Former Cerebral VP alleges unsafe prescribing practices in lawsuit

A former Cerebral employee is suing the digital mental health company, alleging he was fired after voicing concerns about unethical prescribing practices and patient safety issues.

In the suit, filed earlier this week in a California state court and first reported by Bloomberg Law, former Cerebral vice president for product and engineering, Matthew Truebe, said he was let go a year after he was hired and a day before a quarter of his stock options vested.

During his employment, Truebe alleged the company’s CEO had directed him to devote “zero percent” of his technology resources to compliance so they could be used for “activation and [patient] retention.”

The former executive said he had conducted an analysis finding around 2,000 duplicate shipping addresses in Cerebral’s patient database, suggesting some users were setting up additional accounts to access more medication, but the company failed to act. At a meeting where Truebe brought up the issue, he said the CEO called it his “lowest priority.”

In his suit, Truebe also alleged the virtual mental health startup began tracking the retention rate of ADHD patients who were being prescribed stimulants against those who weren’t. When it was determined those who were prescribed the drugs were more likely to remain users, Truebe said the company’s chief medical officer had told employees at a meeting “the CMO’s goal was to prescribe stimulants to 100% of Cerebral’s ADHD patients.”
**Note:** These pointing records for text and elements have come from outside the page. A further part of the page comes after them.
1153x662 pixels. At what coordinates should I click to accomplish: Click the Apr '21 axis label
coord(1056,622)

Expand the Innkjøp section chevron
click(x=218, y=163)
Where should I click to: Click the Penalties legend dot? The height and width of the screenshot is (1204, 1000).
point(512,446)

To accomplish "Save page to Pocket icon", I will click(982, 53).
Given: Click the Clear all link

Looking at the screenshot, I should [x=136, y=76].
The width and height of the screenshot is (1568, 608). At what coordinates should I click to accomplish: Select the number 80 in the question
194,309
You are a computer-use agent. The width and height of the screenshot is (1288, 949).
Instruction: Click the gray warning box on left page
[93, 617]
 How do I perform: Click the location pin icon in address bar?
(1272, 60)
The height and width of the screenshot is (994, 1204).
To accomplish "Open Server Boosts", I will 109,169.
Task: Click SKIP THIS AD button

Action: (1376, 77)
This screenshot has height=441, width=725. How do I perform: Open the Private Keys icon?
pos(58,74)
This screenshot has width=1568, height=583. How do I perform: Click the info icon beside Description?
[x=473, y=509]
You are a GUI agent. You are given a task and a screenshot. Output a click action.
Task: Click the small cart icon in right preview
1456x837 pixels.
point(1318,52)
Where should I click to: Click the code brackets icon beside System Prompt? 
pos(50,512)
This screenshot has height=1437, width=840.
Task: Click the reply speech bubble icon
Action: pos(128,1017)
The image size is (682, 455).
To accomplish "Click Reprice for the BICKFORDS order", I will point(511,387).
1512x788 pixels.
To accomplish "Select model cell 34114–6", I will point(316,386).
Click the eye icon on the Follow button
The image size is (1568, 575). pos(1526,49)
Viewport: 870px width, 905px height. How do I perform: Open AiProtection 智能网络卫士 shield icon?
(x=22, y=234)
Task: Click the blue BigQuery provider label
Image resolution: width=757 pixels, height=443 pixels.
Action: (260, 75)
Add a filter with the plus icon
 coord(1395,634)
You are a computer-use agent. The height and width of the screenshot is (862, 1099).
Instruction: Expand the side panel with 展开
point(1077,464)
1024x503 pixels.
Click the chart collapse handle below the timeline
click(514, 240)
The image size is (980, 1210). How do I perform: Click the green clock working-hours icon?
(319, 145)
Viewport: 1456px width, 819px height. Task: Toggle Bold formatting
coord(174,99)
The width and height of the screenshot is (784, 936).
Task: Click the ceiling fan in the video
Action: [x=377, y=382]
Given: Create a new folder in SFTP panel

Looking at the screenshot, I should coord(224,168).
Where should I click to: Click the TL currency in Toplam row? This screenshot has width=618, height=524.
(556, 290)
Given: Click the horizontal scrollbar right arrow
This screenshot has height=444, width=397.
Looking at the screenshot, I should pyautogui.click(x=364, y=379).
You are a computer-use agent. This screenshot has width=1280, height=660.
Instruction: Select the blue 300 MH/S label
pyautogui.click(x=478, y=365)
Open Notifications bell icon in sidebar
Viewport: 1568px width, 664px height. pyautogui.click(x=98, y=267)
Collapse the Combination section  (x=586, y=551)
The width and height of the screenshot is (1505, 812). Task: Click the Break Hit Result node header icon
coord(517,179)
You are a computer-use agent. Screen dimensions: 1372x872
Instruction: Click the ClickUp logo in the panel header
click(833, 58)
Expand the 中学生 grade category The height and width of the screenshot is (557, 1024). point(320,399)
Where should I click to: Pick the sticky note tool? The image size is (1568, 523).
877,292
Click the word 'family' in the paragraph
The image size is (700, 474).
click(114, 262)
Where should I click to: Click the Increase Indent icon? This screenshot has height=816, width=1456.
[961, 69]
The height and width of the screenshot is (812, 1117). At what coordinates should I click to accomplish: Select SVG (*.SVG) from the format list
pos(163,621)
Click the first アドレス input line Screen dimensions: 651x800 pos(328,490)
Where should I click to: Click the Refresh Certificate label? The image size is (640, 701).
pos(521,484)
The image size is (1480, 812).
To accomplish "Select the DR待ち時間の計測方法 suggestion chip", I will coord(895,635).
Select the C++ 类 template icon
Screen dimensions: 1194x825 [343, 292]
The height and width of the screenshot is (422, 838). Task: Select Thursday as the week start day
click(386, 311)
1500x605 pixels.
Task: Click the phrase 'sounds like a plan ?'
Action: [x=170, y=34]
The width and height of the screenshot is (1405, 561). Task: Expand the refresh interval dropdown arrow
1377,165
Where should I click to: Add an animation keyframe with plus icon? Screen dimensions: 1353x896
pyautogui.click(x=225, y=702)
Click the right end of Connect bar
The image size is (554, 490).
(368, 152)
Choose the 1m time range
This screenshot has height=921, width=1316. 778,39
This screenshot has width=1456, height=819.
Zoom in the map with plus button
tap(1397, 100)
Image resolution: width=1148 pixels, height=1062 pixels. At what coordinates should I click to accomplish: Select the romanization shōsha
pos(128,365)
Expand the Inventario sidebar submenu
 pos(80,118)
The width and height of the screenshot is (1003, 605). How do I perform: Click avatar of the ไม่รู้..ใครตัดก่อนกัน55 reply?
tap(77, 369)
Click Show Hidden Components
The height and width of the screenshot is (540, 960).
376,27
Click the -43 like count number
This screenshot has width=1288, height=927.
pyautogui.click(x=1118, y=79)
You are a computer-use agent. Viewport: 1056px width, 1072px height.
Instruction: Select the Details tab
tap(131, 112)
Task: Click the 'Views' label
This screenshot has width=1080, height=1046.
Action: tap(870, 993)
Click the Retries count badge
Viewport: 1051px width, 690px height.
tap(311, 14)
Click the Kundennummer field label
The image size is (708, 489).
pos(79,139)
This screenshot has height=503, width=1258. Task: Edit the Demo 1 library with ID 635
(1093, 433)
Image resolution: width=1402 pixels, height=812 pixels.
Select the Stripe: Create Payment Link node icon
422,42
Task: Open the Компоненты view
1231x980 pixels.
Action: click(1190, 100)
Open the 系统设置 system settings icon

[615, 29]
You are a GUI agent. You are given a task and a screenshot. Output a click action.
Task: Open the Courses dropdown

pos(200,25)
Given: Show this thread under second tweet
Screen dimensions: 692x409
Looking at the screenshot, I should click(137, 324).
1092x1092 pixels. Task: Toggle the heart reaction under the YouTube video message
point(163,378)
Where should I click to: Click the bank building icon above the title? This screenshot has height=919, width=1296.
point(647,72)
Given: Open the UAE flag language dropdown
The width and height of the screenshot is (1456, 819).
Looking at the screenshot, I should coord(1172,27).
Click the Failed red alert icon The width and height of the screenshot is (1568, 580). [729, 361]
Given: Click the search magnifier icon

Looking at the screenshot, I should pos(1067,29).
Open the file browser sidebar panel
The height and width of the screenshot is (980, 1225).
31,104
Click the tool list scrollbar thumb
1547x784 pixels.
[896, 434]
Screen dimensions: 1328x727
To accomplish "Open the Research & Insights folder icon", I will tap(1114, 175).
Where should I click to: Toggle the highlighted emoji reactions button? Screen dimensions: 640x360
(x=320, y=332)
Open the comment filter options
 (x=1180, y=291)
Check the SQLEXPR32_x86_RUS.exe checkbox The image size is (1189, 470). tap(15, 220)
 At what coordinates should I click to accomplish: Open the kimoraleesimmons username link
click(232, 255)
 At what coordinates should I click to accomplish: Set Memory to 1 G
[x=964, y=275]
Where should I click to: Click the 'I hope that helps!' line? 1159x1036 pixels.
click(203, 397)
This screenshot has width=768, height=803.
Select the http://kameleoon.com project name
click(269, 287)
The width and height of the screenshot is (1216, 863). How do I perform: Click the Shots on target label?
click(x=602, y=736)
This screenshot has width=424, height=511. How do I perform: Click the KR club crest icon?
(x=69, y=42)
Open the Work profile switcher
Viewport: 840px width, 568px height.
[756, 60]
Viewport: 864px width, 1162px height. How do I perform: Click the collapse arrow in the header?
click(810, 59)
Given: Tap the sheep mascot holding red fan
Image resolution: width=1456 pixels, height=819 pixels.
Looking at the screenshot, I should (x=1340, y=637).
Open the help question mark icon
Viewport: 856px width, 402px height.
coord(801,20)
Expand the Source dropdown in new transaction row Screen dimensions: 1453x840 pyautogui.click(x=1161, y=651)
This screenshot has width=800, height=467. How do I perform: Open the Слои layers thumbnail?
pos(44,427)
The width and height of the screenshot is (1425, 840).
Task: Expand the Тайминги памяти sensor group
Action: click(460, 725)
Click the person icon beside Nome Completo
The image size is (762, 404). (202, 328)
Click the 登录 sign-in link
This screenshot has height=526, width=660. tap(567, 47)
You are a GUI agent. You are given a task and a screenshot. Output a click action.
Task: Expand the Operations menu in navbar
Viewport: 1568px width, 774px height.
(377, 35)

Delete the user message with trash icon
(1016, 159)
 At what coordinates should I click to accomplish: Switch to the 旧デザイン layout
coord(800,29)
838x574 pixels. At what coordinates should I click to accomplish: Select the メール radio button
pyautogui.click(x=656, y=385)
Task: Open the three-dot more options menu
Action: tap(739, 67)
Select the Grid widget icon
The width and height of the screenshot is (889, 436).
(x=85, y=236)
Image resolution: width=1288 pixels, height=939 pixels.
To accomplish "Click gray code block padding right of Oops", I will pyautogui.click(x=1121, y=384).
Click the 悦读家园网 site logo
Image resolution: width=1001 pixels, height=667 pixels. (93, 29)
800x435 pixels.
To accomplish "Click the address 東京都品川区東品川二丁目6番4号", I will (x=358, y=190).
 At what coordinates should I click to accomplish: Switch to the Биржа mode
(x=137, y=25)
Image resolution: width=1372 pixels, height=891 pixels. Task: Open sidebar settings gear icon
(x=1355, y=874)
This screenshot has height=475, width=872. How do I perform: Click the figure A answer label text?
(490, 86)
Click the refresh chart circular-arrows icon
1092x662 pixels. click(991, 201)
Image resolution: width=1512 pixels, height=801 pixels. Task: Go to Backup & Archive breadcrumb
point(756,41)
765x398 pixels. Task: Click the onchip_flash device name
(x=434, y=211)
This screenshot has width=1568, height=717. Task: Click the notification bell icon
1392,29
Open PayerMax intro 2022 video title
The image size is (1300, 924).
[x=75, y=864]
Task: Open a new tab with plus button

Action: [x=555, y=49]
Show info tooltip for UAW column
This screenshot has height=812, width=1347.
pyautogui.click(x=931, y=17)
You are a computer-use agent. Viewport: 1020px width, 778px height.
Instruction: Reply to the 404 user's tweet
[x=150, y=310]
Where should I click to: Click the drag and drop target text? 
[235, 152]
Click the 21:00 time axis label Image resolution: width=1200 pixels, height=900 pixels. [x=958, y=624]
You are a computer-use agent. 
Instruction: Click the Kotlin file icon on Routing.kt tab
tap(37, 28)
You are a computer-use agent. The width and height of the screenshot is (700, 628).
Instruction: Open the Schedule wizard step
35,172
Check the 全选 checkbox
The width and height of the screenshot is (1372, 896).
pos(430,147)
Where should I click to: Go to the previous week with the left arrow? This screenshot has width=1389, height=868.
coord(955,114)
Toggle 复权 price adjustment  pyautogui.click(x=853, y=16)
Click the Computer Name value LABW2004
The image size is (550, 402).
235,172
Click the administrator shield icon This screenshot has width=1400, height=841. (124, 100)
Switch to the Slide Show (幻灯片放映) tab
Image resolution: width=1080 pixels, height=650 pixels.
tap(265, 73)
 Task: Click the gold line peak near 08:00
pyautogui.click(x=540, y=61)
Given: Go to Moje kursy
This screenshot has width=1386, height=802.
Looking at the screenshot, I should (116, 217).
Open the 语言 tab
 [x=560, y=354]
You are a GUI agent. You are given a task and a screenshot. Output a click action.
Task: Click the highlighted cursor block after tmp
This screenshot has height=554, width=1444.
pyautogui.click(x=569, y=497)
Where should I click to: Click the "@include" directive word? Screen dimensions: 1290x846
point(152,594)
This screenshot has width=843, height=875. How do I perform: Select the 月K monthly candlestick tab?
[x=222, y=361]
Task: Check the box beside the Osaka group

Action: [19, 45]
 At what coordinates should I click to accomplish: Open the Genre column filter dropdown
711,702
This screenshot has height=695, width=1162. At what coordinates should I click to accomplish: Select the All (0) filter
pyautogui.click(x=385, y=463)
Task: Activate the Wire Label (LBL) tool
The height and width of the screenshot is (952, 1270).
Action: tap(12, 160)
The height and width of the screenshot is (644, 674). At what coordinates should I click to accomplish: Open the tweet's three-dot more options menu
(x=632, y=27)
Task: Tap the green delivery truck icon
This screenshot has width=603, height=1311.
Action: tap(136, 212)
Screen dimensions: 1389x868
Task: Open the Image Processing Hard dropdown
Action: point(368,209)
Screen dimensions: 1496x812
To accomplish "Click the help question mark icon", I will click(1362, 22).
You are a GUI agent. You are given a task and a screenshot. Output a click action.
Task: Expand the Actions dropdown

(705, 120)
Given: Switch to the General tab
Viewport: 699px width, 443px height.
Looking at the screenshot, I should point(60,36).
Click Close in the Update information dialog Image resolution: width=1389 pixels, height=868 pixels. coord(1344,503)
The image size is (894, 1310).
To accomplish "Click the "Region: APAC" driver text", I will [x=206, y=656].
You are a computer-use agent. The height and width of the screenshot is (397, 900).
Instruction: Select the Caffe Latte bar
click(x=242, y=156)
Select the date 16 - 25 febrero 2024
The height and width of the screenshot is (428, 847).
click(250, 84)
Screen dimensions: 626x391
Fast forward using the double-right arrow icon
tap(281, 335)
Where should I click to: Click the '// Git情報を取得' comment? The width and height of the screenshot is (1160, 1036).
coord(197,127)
The former Cerebral executive also said in his suit that he had raised security concerns. He alleged the company’s chief information security officer had talked to him about a problem that could have disclosed confidential medical information, but the CEO and general counsel “pressured Mr. Truebe to instruct the CISO not to document the issue.”

Earlier this year, Truebe alleged the company retaliated against him with an amendment to his offer letter that included new language cutting his stock options in half and a non-disparagement clause. Truebe said he refused to sign and was fired in February. 


Cerebral raised $300 million in equity funding late last year, tapping Olympian Simone Biles as its chief impact officer.

But it began drawing negative attention not long after its windfall, including a Bloomberg Businessweek investigation published last month that argued the mental health startup had sacrificed patient care for its rapid growth, including by pushing prescriptions too aggressively.


“We do not comment on the specifics of pending litigation but we believe that the claims alleged in the complaint are without merit,” a Cerebral spokesperson wrote to MobiHealthNews. “We intend to vigorously defend this matter.”